In the aftermath of K.C.'s release of Kareem Hunt, a look at the legal fallout since the hotel video became public on Friday.

A video published by TMZ on Friday shows NFL running back Kareem Hunt arguing with a woman, who was reportedly 19 years old, in a hotel hallway. He then appears to push her away, which is followed by the woman slapping him in the face. Hunt is then shown shoving several people, including the woman, as part of a multi-person altercation. The incident was recorded by hallway surveillance cameras in Cleveland’s Metropolitan hotel. The video, which had not been publicly seen until Friday, indicates a time and date stamp of 3:22 a.m. on Feb. 10, 2018. TMZ also reports that the woman may have called Hunt, a Kansas Chiefs player until his abrupt release Friday evening, the n-word. The Cleveland Police Department investigated the incident but did not charge Hunt or, it appears, anyone involved.

In response to TMZ’s published video, the NFL placed Hunt on the Commissioner's Exempt list. This list is tantamount to an administrative suspension whereby Hunt will be ineligible to play NFL games and will be barred from practicing with an NFL team but will still be paid any money owed to him by the Chiefs as part of his employment contract. According to the NFL’s personal conduct policy, use of the list is appropriate if a player is formally charged with a violent crime or sexual assault, or if an NFL investigation ”finds sufficient credible evidence that it appears a violation of the policy has occurred.” Hunt will remain on the exempt list until the NFL determines if he violated the league’s personal conduct policy. This means Hunt will be off the field for an indefinite period.

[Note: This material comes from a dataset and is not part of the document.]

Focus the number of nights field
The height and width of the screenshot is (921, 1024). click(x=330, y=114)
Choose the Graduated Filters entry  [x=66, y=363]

Hunt—who as a rookie in 2017 led the NFL rushing—will be off the field for another reason. The Chiefs released him late Friday night. In a statement, the team highlighted that Hunt “was not truthful” about the incident when he previously discussed it with team officials. It stands to reason that Hunt’s 2018 season is over and that it could be a long time before the 23-year-old Hunt returns to an NFL field—if he ever returns.

Here are five key legal points:

1. The Chiefs and NFL knew about the incident since its immediate aftermath

NFL spokesperson Brian McCarthy tweeted a statement Friday night indicating that the league’s investigation into Hunt “began immediately” following the incident. TMZ reported on the incident and accompanying police report two days after it occurred. On July 16, TMZ published the police body cam video from the incident. A month later, Chiefs CEO Clark Hunt (no relation) acknowledged the incident in comments to the media. He noted “Kareem is a young man ... I’m sure he learned some lessons this offseason and hopefully won’t be in those kind of situations in the future.” Clark Hunt also expressed that he did not expect the running back to be suspended by the NFL, though as the team’s CEO, he was hardly a neutral evaluator of that question.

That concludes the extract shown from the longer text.